Defending the Trips Formation | Special Coverage
To defend the Trips formation it’s important to understand how the offense is using the formation. The goal of the formation is to overload the wide side of the field. If the defense does not adjust to this they can use their numbers advantage to attack the wide side. If the defense does adjust and rotate players over, then the offense will look to attack the backside with the isolated receiver.
As a result the defense is put into a position where theymust make a decision. They have to either commit to the three receiver side and rely on one on one coverage to the backside receiver or try to stay balanced and make the offense beat them with the three receivers. This is not a position that many defensive coordinators like to put themselves in.
The solution to this problem is to create hybrid players who are accountable to both the frontside and the backside of the pass defense. Essentially the defense is looking to steal a half player to play a specific route to the three receiver side while at the same time having responsibility covering the single receiver side. The best way to do this is through a coverage known as Special Coverage.
Special is a great way to get an extra defender to the three receiver while remaining sound against the single receiver. Special coverage all starts with the backside cornerback. He will be playing a modified man coverage. This means that he will be guarding the single receiver in man coverage unless the receiver makes an immediate cut to the inside. The definition of immediate changes for each defense but a safe way of defining it would be any in cut at or before his third step. The thing the cornerback has to watch out for is a slant by the receiver and then a wheel by the running back out of the backfield.
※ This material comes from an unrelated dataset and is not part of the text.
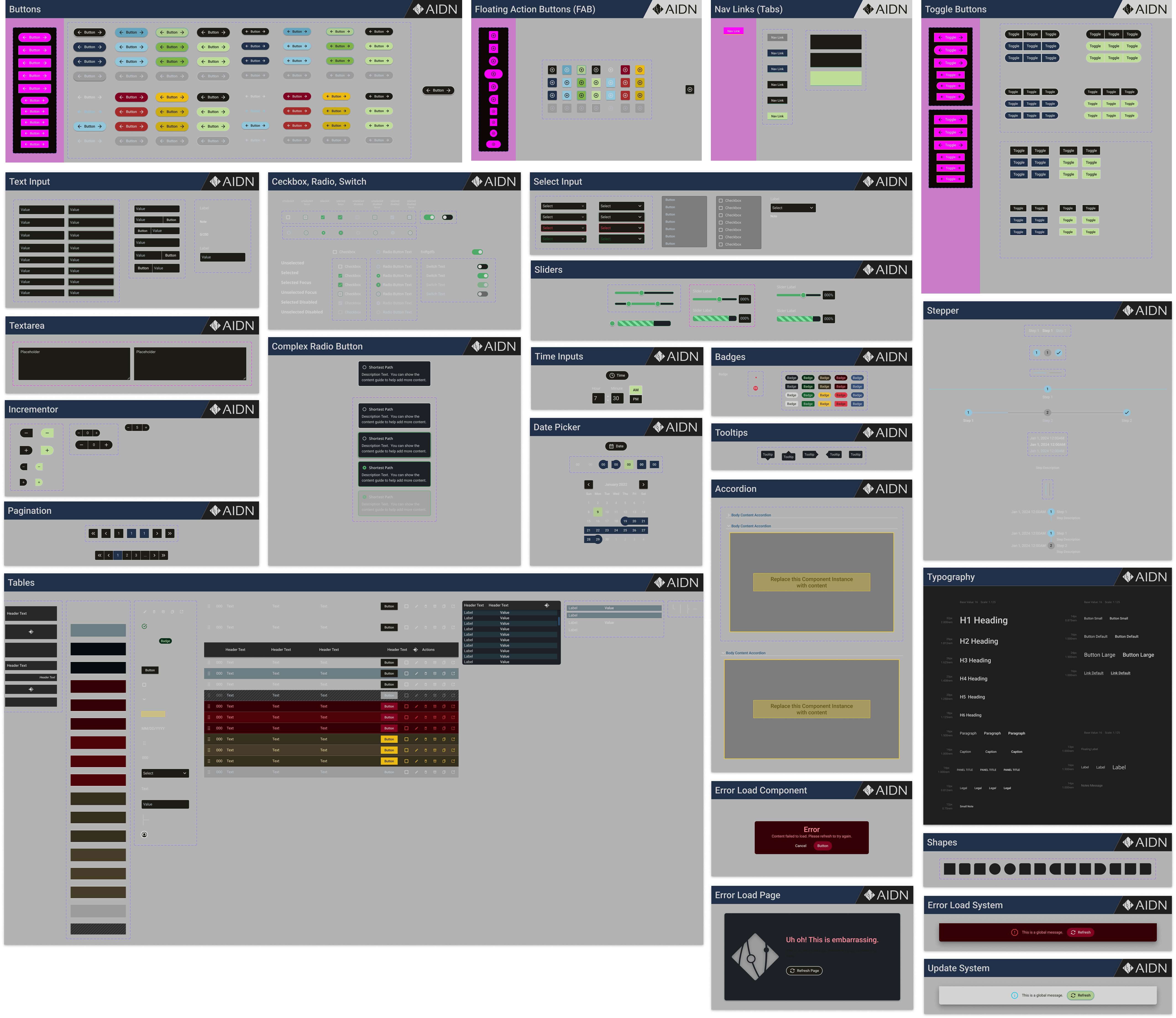This screenshot has width=1176, height=1018.
Task: Click the pagination last-page double chevron in bottom row
Action: [x=164, y=556]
While this is a man coverage it is not a press coverage. The cornerback needs to play a little off to ensure that he can’t get beat deep, especially to the outside. The way many teams will attack this is to throw short passes to the single receiver on a hitch or similar route and force the cornerback to make the tackle. If he does make the tackle the offense has gained 6 yards and if he misses the tackle there is a big gain. This is where the backside linebacker has to get involved in covering the pass game. His goal, after he has ensured it’s a pass, is to get underneath the hitch pattern and disrupt the throw. This makes Quarterbacks and coordinators nervous because of the potential for an interception.
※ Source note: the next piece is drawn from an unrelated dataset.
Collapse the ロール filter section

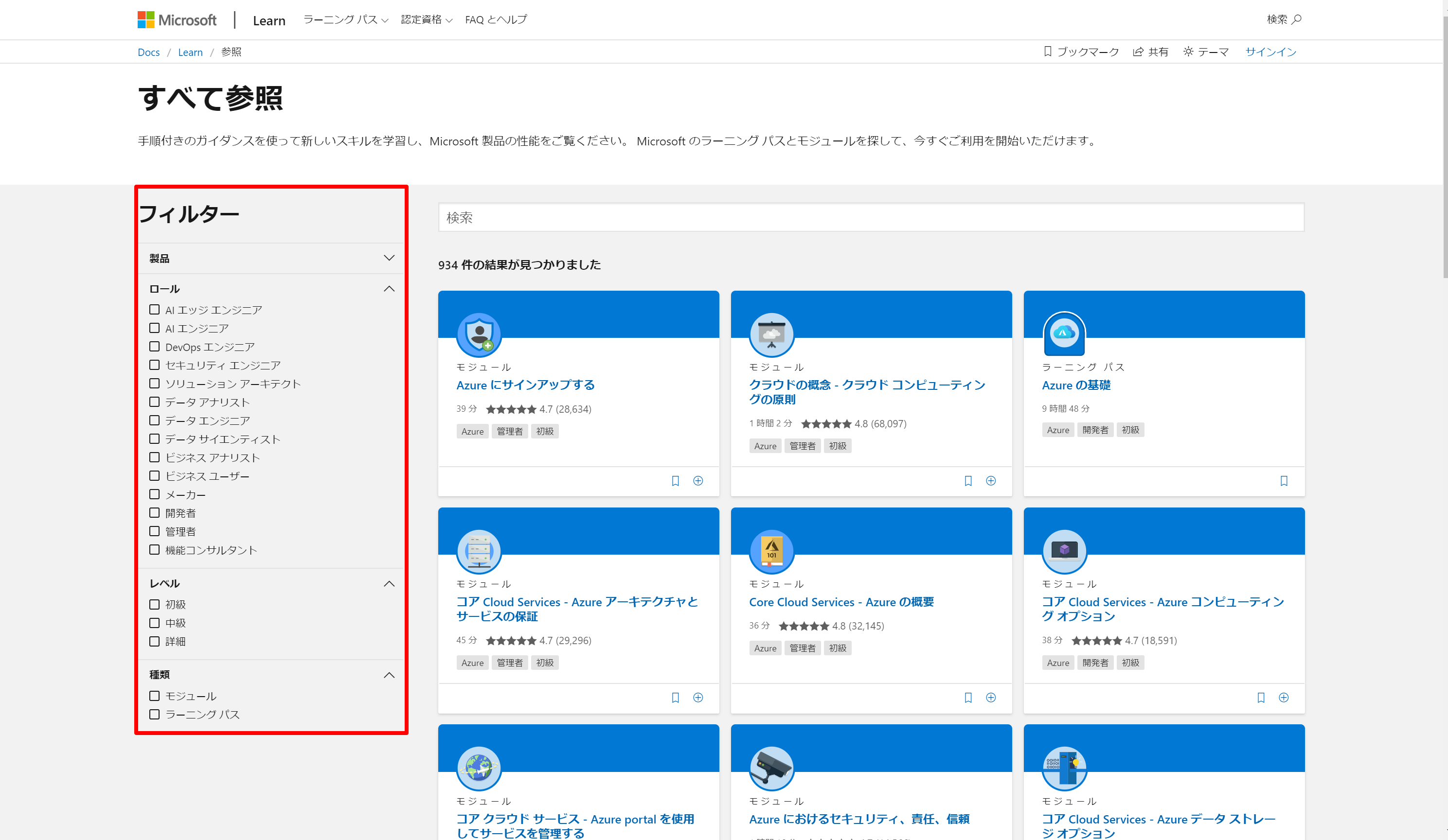coord(389,289)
The backside safety also plays a crucial role in this coverage. The backside safety will play in the middle of offensive line at about 10-12 yards deep. He is responsible for any vertical route from #3 on the 3 receiver side but is also responsible for being the force player (outside run support) on the single receiver side. This player must be very talented and understand the game. While the coverage starts with the backside cornerback it is the Safety who make the coverage sound against both the run and the pass.
The front side of the coverage is essentially a Cover 3 look. In this look the Cornerback has the deep third. While he must ensure no one gets behind him he can afford to start closer to the line to disguise the coverage. The frontside safety is rolled down and is responsible for the sideline flat. One option that the players have is to make an opposite call. On this call the Safety is responsible for the deep third and the Cornerback takes the flat. This can be an effective change-up and makes for a great way to stop the bubble route.
The Nickel or Sam linebacker has the hook curl area to the three receiver side. He will line up by apexing the end man on the line of scrimmage and the #3 receiver. While he has run support to the D gap he also must make sure that the #3 does not get a free release up to the Safety. If #3 is able to get a free release to the safety it allows the offense to get into the Four Verticals concept that is designed to take advantage of single high safeties. If the offense is using this #3 to get vertical consistently the defense can switch to a special stay coverage. In this coverage everything remains the same but if the #3 receiver runs vertical the nickel will guard him man to man. The downside of this is it opens up the hook/curl passing zone. It makes for a good change up but should not be a base coverage.
The Special Coverage is a great way for the defense to take away the offense’s advantage on the three receiver side. Like anything it has strengths and weaknesses but if the backside cornerback and safety are capable of performing their jobs the coverage can really frustrate offenses.